# [Work to be completed]
Copy out the entries that come next, exactly.

===== Study material

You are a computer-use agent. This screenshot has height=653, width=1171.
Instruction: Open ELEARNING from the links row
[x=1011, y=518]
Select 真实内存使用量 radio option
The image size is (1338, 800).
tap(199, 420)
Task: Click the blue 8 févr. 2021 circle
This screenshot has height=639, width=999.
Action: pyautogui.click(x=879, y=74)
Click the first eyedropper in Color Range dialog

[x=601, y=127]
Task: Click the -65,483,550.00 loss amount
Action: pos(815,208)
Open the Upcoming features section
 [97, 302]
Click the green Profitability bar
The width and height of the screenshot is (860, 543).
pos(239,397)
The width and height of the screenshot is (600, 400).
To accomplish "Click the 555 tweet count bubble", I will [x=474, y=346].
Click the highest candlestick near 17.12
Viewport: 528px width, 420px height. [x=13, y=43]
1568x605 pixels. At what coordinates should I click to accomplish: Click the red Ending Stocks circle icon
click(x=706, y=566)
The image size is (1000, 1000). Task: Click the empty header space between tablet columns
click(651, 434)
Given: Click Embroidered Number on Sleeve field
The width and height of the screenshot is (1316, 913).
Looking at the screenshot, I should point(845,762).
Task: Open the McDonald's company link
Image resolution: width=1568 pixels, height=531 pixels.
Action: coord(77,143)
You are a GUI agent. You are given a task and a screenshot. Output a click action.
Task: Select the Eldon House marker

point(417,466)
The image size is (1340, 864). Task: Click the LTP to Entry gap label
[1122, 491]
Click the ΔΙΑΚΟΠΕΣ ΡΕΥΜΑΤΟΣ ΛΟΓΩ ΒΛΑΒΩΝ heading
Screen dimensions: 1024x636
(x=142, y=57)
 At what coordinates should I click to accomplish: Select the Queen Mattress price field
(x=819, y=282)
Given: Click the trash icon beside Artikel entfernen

==========

# [Result]
You are a computer-use agent. This screenshot has height=653, width=1171.
Instruction: Open ELEARNING from the links row
[x=1011, y=518]
Select 真实内存使用量 radio option
The image size is (1338, 800).
tap(199, 420)
Task: Click the blue 8 févr. 2021 circle
This screenshot has height=639, width=999.
Action: pyautogui.click(x=879, y=74)
Click the first eyedropper in Color Range dialog

[x=601, y=127]
Task: Click the -65,483,550.00 loss amount
Action: pos(815,208)
Open the Upcoming features section
 [97, 302]
Click the green Profitability bar
The width and height of the screenshot is (860, 543).
pos(239,397)
The width and height of the screenshot is (600, 400).
To accomplish "Click the 555 tweet count bubble", I will [x=474, y=346].
Click the highest candlestick near 17.12
Viewport: 528px width, 420px height. [x=13, y=43]
1568x605 pixels. At what coordinates should I click to accomplish: Click the red Ending Stocks circle icon
click(x=706, y=566)
The image size is (1000, 1000). Task: Click the empty header space between tablet columns
click(651, 434)
Given: Click Embroidered Number on Sleeve field
The width and height of the screenshot is (1316, 913).
Looking at the screenshot, I should point(845,762).
Task: Open the McDonald's company link
Image resolution: width=1568 pixels, height=531 pixels.
Action: coord(77,143)
You are a GUI agent. You are given a task and a screenshot. Output a click action.
Task: Select the Eldon House marker

point(417,466)
The image size is (1340, 864). Task: Click the LTP to Entry gap label
[1122, 491]
Click the ΔΙΑΚΟΠΕΣ ΡΕΥΜΑΤΟΣ ΛΟΓΩ ΒΛΑΒΩΝ heading
Screen dimensions: 1024x636
(x=142, y=57)
 At what coordinates should I click to accomplish: Select the Queen Mattress price field
(x=819, y=282)
Given: Click the trash icon beside Artikel entfernen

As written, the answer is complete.